INSTRUCTIONS FOR THE TASK. Starting at the line that contains "Open the Receipt settings entry" and stopping at the line that contains "Given: Open Cor Pan's profile picture", restate each line of the records below exactly. Omit the pictures.

(Stored items)
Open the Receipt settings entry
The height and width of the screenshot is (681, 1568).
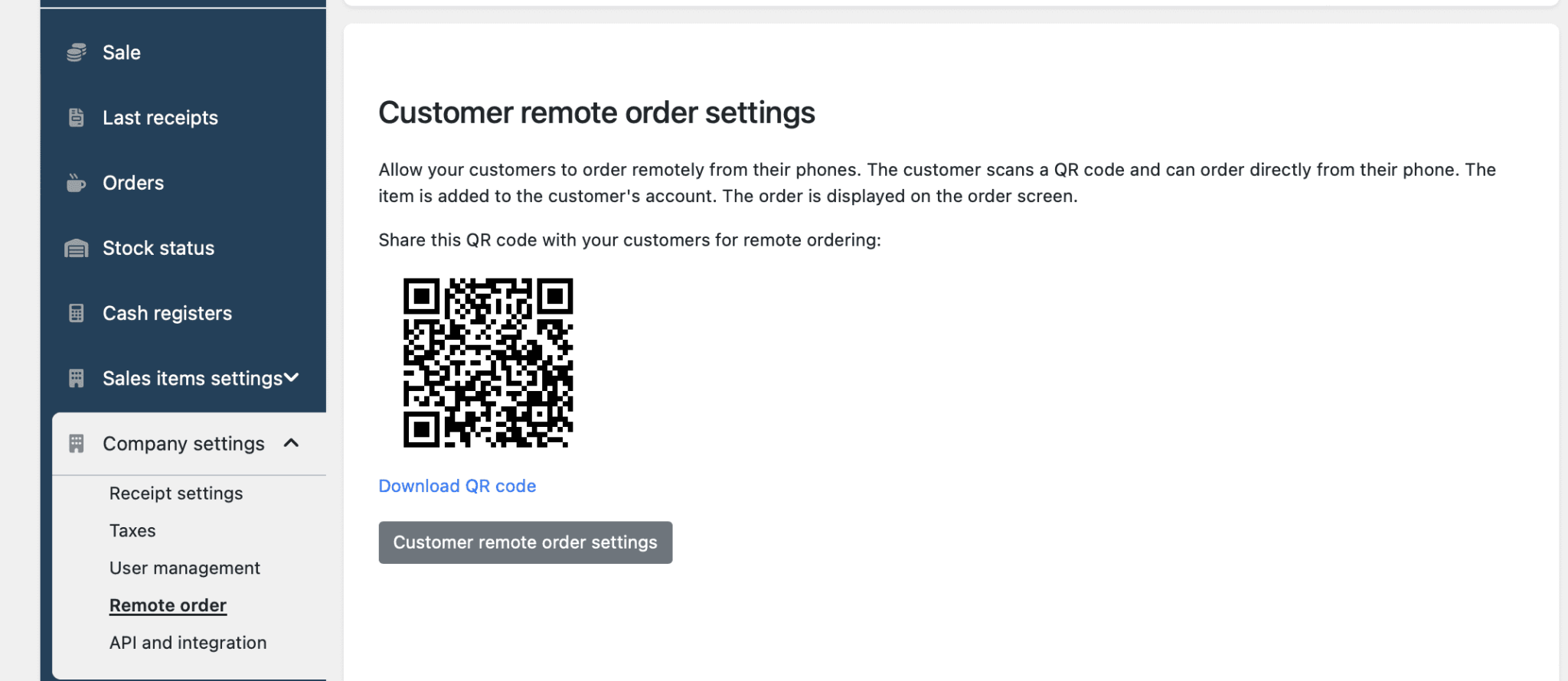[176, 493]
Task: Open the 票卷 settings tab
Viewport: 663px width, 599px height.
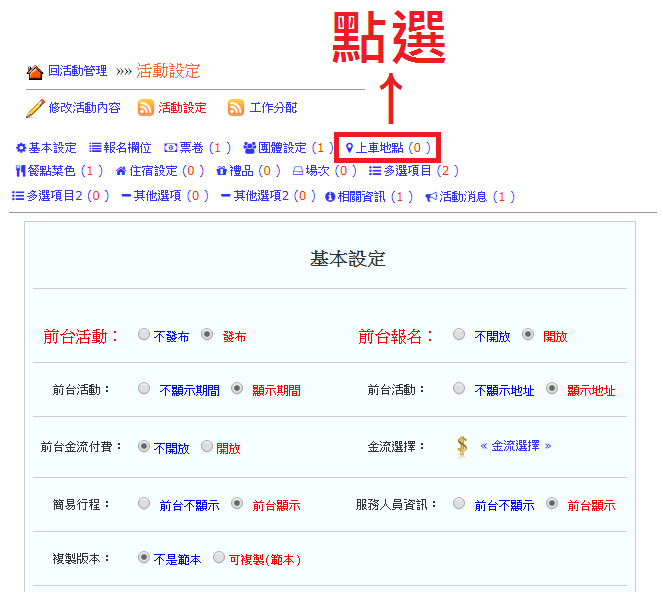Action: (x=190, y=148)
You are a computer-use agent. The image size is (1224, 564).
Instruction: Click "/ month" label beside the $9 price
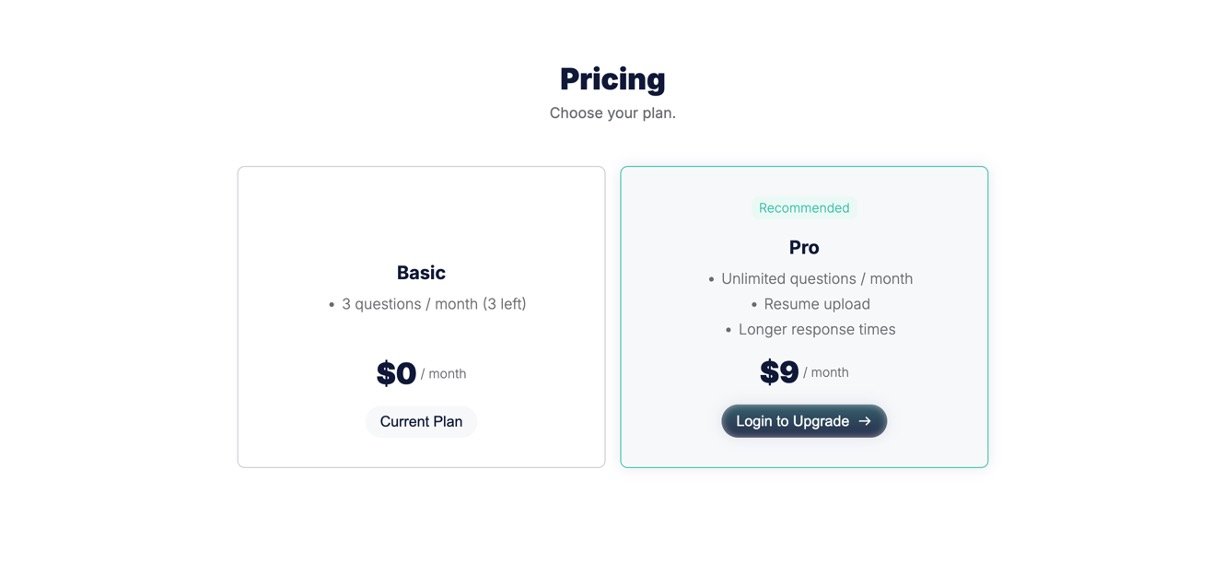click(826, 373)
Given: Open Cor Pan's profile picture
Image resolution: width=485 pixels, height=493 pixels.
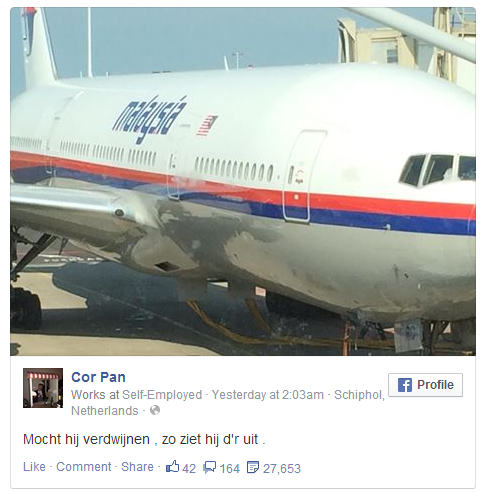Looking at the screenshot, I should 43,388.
...
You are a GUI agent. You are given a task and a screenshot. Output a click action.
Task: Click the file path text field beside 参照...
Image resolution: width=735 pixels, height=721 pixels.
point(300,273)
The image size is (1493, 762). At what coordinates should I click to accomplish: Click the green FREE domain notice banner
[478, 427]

TASK SOLUTION.
Open the Receipt settings entry
The height and width of the screenshot is (681, 1568).
[176, 493]
Task: Open the 票卷 settings tab
Viewport: 663px width, 599px height.
Action: (x=190, y=148)
You are a computer-use agent. The image size is (1224, 564).
Instruction: Click "/ month" label beside the $9 price
click(826, 373)
Given: Open Cor Pan's profile picture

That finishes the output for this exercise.